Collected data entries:
Start of Block

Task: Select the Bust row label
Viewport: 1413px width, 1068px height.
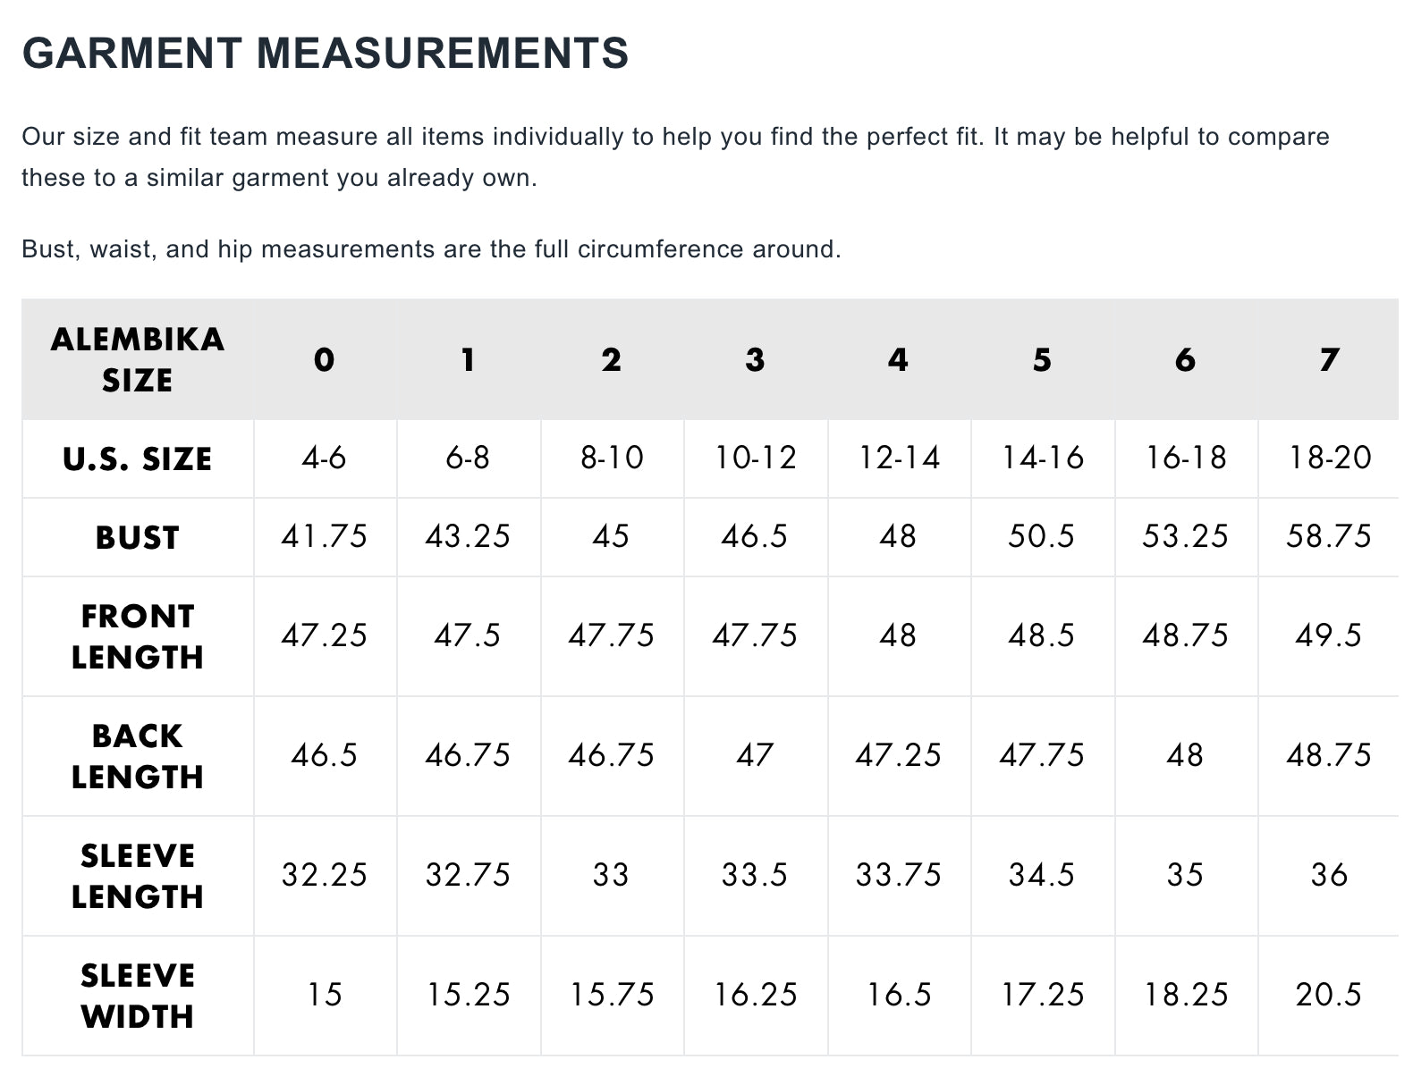Action: [138, 537]
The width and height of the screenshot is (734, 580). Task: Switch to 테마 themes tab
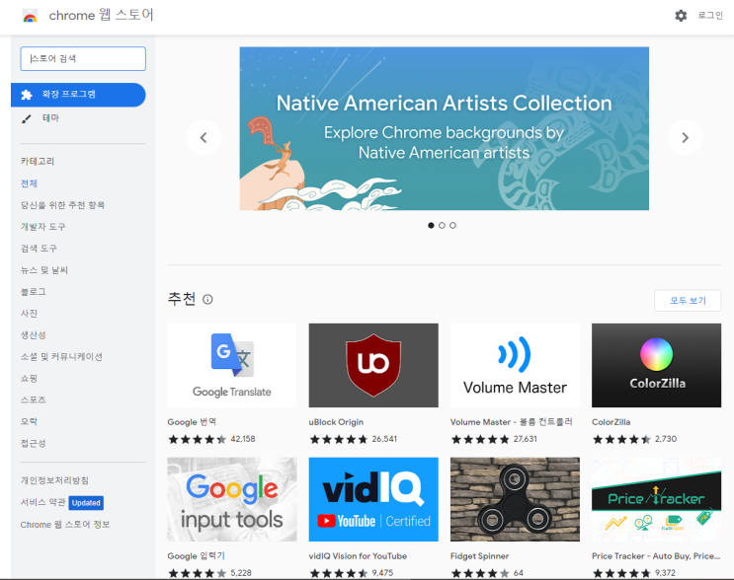point(49,118)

End of Block

Every entry must be retyped exactly, with the pictures removed.

Task: Select the Bust row label
Viewport: 1413px width, 1068px height.
Action: [138, 537]
The width and height of the screenshot is (734, 580). Task: Switch to 테마 themes tab
point(49,118)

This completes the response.